A sea of green shirts worn proudly by the patients of The Valerie Fund will flood Verona Park in Verona, NJ, on June 14th in the efforts to raise over a million dollars for children with cancer and blood disorders.
The Valerie Fund, a non-profit organization based in New Jersey, provides comprehensive health care services to children with solid and brain tumors, leukemia, sickle cell disease and other blood disorders close to home. Despite the ray of hope that shines brightly throughout the entire park on this special day, the little soldiers battling sickle cell disease need your undivided attention.
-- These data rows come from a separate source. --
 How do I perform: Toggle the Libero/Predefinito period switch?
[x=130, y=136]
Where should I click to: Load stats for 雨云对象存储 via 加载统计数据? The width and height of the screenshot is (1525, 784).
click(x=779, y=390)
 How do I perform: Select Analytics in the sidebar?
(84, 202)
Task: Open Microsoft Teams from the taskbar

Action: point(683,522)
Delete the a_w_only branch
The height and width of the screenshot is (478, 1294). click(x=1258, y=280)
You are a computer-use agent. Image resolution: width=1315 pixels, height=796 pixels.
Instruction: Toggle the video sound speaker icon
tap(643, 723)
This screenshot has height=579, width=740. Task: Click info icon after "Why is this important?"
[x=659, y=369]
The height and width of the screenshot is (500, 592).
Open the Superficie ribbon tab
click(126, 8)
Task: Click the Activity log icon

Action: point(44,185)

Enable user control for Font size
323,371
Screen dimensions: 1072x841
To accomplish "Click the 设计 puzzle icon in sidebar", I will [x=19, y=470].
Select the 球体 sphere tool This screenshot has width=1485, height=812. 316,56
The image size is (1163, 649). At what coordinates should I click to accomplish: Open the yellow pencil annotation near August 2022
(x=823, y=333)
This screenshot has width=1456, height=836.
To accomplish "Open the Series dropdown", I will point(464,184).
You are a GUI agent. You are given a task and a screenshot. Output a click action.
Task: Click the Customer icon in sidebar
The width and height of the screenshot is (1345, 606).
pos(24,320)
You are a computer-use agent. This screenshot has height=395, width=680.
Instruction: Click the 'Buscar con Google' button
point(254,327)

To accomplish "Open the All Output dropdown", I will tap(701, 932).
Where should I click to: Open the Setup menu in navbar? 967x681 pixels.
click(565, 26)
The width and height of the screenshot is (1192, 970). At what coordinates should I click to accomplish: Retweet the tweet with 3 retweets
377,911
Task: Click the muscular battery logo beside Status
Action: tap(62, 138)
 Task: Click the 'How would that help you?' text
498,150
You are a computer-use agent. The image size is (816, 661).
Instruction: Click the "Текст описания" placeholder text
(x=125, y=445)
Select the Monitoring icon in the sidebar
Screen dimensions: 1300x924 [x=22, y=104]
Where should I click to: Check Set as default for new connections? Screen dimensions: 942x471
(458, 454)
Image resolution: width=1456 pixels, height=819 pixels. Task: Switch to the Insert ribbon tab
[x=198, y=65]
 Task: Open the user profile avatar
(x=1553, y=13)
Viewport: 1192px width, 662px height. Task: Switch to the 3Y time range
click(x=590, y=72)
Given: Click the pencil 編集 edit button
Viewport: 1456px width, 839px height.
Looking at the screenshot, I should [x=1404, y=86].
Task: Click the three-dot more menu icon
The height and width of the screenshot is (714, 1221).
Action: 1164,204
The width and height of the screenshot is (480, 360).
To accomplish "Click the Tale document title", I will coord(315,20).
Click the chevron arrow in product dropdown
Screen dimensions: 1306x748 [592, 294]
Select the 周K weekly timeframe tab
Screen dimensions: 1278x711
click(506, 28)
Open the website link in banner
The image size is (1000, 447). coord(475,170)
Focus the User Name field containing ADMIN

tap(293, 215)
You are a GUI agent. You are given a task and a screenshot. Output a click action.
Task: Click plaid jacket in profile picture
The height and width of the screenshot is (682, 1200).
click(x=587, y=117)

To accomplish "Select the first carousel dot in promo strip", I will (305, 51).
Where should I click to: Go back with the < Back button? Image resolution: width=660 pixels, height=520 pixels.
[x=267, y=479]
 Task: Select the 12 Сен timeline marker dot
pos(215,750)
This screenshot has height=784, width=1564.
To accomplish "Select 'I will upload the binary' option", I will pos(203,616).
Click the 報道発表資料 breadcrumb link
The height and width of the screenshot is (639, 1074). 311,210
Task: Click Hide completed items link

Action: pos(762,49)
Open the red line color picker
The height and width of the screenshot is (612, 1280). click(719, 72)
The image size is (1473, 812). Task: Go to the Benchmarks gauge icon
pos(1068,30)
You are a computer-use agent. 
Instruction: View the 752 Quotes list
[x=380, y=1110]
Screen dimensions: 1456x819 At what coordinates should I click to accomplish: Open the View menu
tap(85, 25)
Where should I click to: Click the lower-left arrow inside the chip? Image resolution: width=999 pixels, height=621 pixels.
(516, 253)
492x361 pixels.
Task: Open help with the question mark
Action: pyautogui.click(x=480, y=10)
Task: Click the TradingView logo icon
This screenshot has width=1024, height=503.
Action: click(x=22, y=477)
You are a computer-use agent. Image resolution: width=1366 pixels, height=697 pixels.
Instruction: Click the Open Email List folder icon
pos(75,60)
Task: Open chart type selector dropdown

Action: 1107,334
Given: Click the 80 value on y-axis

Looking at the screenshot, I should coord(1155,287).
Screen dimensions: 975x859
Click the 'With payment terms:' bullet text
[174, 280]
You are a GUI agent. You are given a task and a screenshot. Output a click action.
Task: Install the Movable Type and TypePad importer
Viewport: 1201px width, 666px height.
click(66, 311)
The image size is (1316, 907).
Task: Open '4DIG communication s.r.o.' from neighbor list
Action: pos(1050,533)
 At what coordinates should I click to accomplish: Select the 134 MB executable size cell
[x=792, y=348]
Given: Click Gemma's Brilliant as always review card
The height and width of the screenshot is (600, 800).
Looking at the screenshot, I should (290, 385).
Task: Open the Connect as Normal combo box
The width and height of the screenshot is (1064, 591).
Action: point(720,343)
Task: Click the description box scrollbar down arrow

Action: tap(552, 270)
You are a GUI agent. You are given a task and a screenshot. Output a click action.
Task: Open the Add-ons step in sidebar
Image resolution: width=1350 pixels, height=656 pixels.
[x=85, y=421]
I am one of their comrades, since I too fight with sickle cell, and today, I am their voice. One way that we can change this epidemic is to create a new culture of blood donation among the African-American community. Some may ask why sickle cell should be a topic of discussion among people of color. The reason is simple. Sickle cell disease almost exclusively affects people of African descent and is our most common genetic disorder.
One in twelve African-Americans currently has the Sickle Cell Trait; children of two parents with the trait have a 25% chance of inheriting the disease. One in five hundred African-Americans has the disease, an estimate of 90,000 to 100,000 people according to the Center of Disease Control (CDC). Sickle cell requires continuous medical attention beginning at infancy to decrease the risk of stroke, organ damage and even death.
The disease distorts red blood cells, causing them to become sickle-shaped, which prohibits proper oxygen flow throughout the body. This produces what is call a sickle cell crisis resulting in agonizing pain from the body’s attempt to pass oxygen in small blood vessels, leaving the youngest patients hospitalized and requiring medications as powerful as morphine. In addition, many patients require blood transfusions that help prevent stroke and reduces pain. However, blood from people of African ancestry is needed in order to give sickle cell patients the best chance at survival.
The African-American community currently donates blood at a much lower rate than any other population of people, which leads to a big gap in blood supply. Some donors mention a fear of needles and the possibility that needles are unsafe. Is this a good enough reason for us to ignore the needs of our people? No. The reason that is the most logical is the long historical distrust of the medical community.
According to the National Institute of Health, African-Americans’ mistrust of the healthcare system prominently stems from the aftermath of the Tuskegee Syphilis Study where 399 African American men between 1932 and 1972 were denied treatment of syphilis and were deceived into thinking they were being treated for “bad blood.” There was no intention of curing their syphilis.
Yes, it is understandable that this long history of distrust caused our lack of blood donation. However, this needs to cease. We are currently in a new era of healthcare where we must work hand in hand with physicians and other healthcare administrators instead of working against them. We now have that power, and we can get our strength from The Valerie Fund, which is trusted by many sickle cell patients in New Jersey.
The Valerie Fund at Newark Beth Israel hosts the largest children’s sickle cell programs in the state. Its six centers treat the majority of New Jersey’s sickle cell patients. They are our allies. The physicians, nurses, social workers and educational liaisons all work together to provide top notch care for its sickle cell patients. Being a Valerie Fund kid for over 16 years, you can trust me when I say that without the support of The Valerie Fund, I would not be as confident in myself as I am or as capable of managing my own health care and advocating for myself. So please come walk with me and other patients like myself to spread awareness of Sickle Cell Disease and support the families of The Valerie Fund. Every Drop Counts.